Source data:
Segment Open
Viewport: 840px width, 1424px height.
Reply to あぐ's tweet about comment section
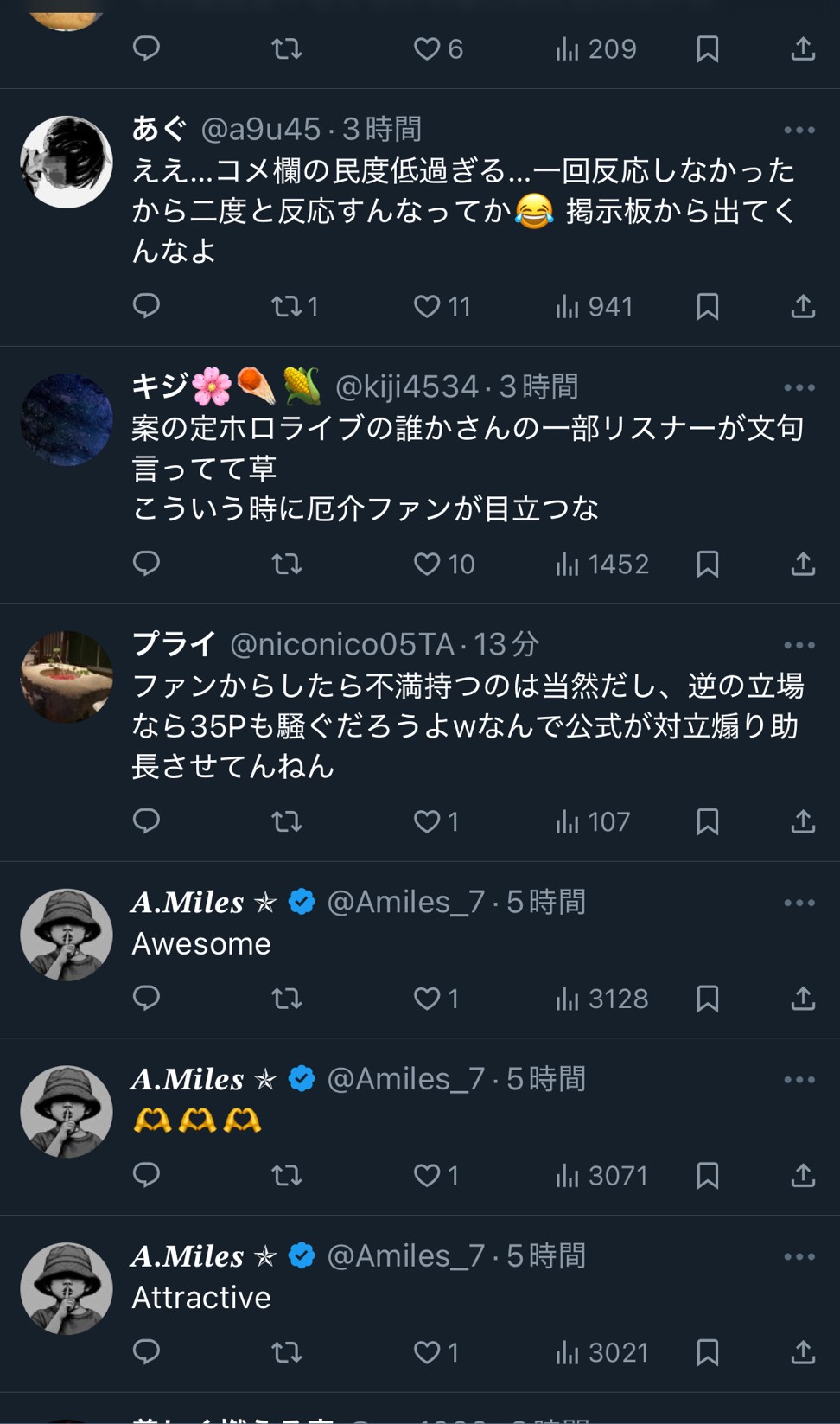(x=146, y=305)
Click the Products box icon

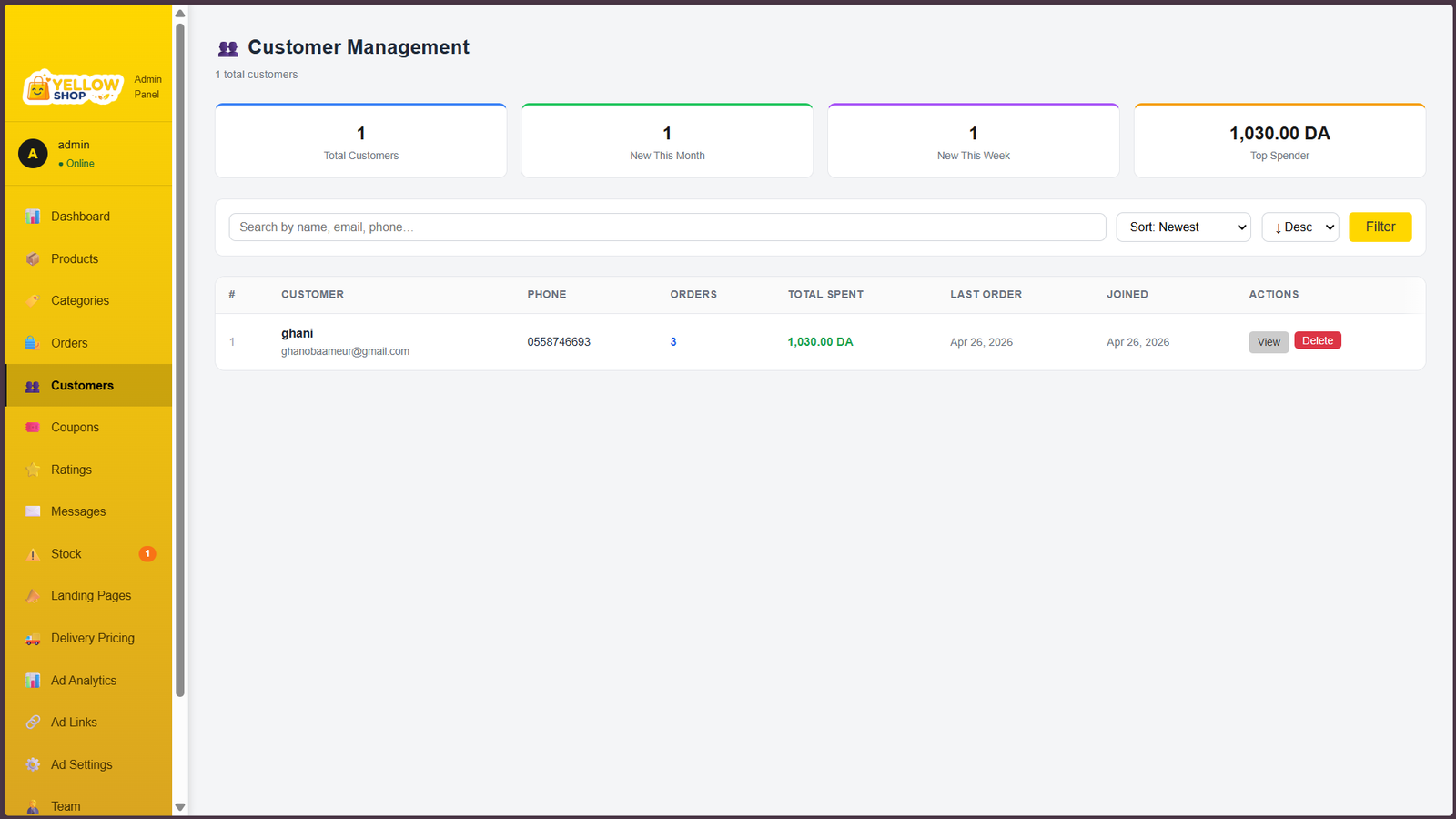(x=33, y=259)
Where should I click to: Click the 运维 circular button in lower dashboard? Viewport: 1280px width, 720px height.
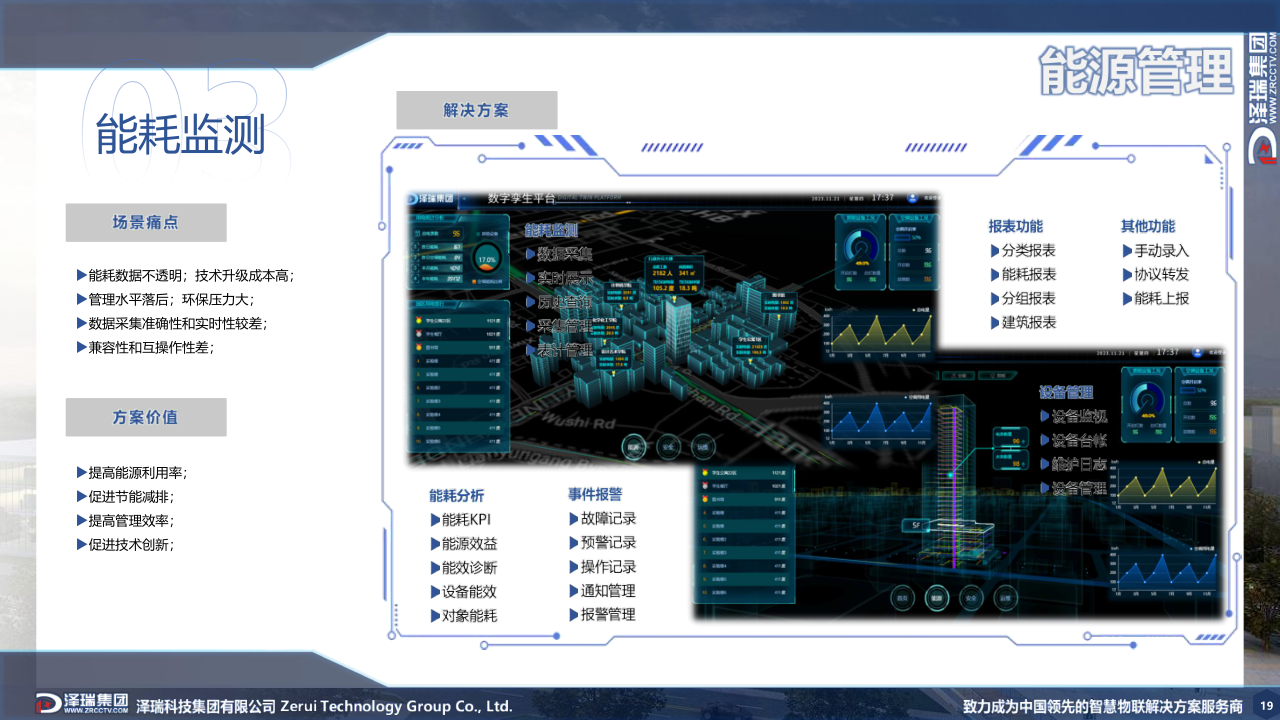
Segment Closed
Copy the data precisely. Skip every picture.

Viewport: 840px width, 1424px height.
Reply to あぐ's tweet about comment section
(x=146, y=305)
Click the Products box icon

(x=33, y=259)
Where should I click to: Click the 运维 circular button in lower dashboard? Viewport: 1280px width, 720px height.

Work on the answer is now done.